» Supplied passage
-- START --
Similarly, let define the other notation functions: $$\psi _{3,0} ( s )$$, $$\psi _{3,1} ( s )$$, $$\psi _{3,2} ( s )$$ and $$\psi _{3,3} ( s )$$ are introduced by the following statements:

\begin{aligned}& \psi _{3,0} ( s ) = -\frac{1}{\kappa _{4} ( s ) } \biggl( \frac{\kappa _{2} ( s ) }{\kappa _{3} ( s ) } \biggr) ^{\prime}, \\& \begin{aligned} \psi _{3,1} ( s ) &= -\frac{1}{\kappa _{4} ( s ) } \biggl( \frac{\kappa _{2} ( s ) }{\kappa _{3} ( s ) } \biggr) -\frac{1}{\kappa _{2} ( s ) } \biggl( \frac{\kappa _{3} ( s ) }{\kappa _{4} ( s ) } \biggr) \\ &\quad{} -\frac{1}{\kappa _{4} ( s ) } \biggl[ \frac{1}{\kappa _{3} ( s ) } \biggl( \frac{1}{\kappa _{2} ( s ) } \biggr) ^{\prime} \biggr] ^{\prime}, \end{aligned} \\& \psi _{3,2} ( s ) = -\frac{1}{\kappa _{4} ( s ) } \biggl( \frac{1}{\kappa _{3} ( s ) } \biggr) \biggl( \frac{1}{\kappa _{2} ( s ) } \biggr) ^{\prime}-\frac{1}{\kappa _{4} ( s ) } \biggl[ \frac{1}{\kappa _{3} ( s ) } \biggl( \frac{1}{\kappa _{2} ( s ) } \biggr) ^{\prime} \biggr] ^{\prime} , \\& \psi _{3,3} ( s ) = -\frac{1}{\kappa _{4} ( s ) } \biggl( \frac{1}{\kappa _{3} ( s ) } \biggr) \biggl( \frac{1}{\kappa _{2} ( s ) } \biggr) . \end{aligned}

In this case, the fourth coefficient function with the help of this notation functions can be written as follows:

\begin{aligned} \mu _{3} ( s ) =&\psi _{3,0} ( s ) \biggl( \frac{1}{\kappa _{1} ( s ) } \biggr) +\psi _{3,1} ( s ) \biggl( \frac{1}{\kappa _{1} ( s ) } \biggr) ^{\prime} \\ &{}+\psi _{3,2} ( s ) \biggl( \frac{1}{\kappa _{1} ( s ) } \biggr) ^{{\prime \prime }}+\psi _{3,3} ( s ) \biggl( \frac{1}{\kappa _{1} ( s ) } \biggr) ^{{\prime \prime \prime }} . \end{aligned}

When other notation functions are defined and used, the other coefficient functions can be calculated. Moreover, these functions are generalized, and the following coefficient functions are obtained:

$$\mu _{i} ( s ) =\sum_{l=0}^{i} \psi _{i,l} ( s ) \frac{\partial ^{l}}{\partial s^{l}} \biggl( \frac{1}{\kappa _{1} ( s ) } \biggr) , \quad 2\leq i\leq n-2.$$
(11)
-- END --
» Recorded information
-- START --
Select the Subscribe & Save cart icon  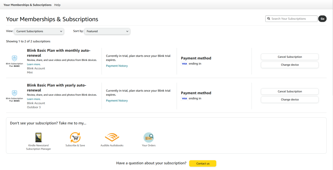click(x=75, y=137)
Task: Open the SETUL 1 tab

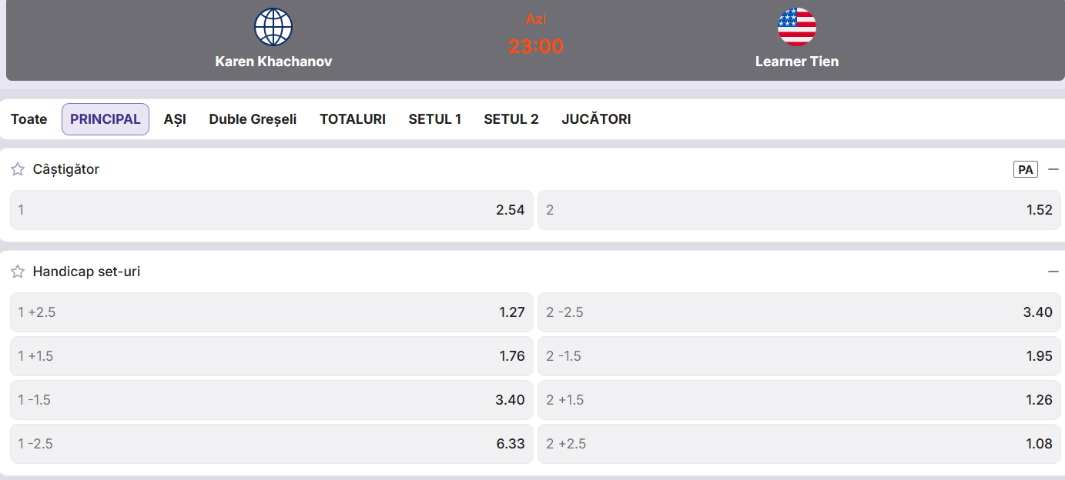Action: point(435,119)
-- END --
List every notation function that the passage on coefficient functions introduces with its own formula.

» Solved exercise
ψ_{3,0}(s), ψ_{3,1}(s), ψ_{3,2}(s), ψ_{3,3}(s)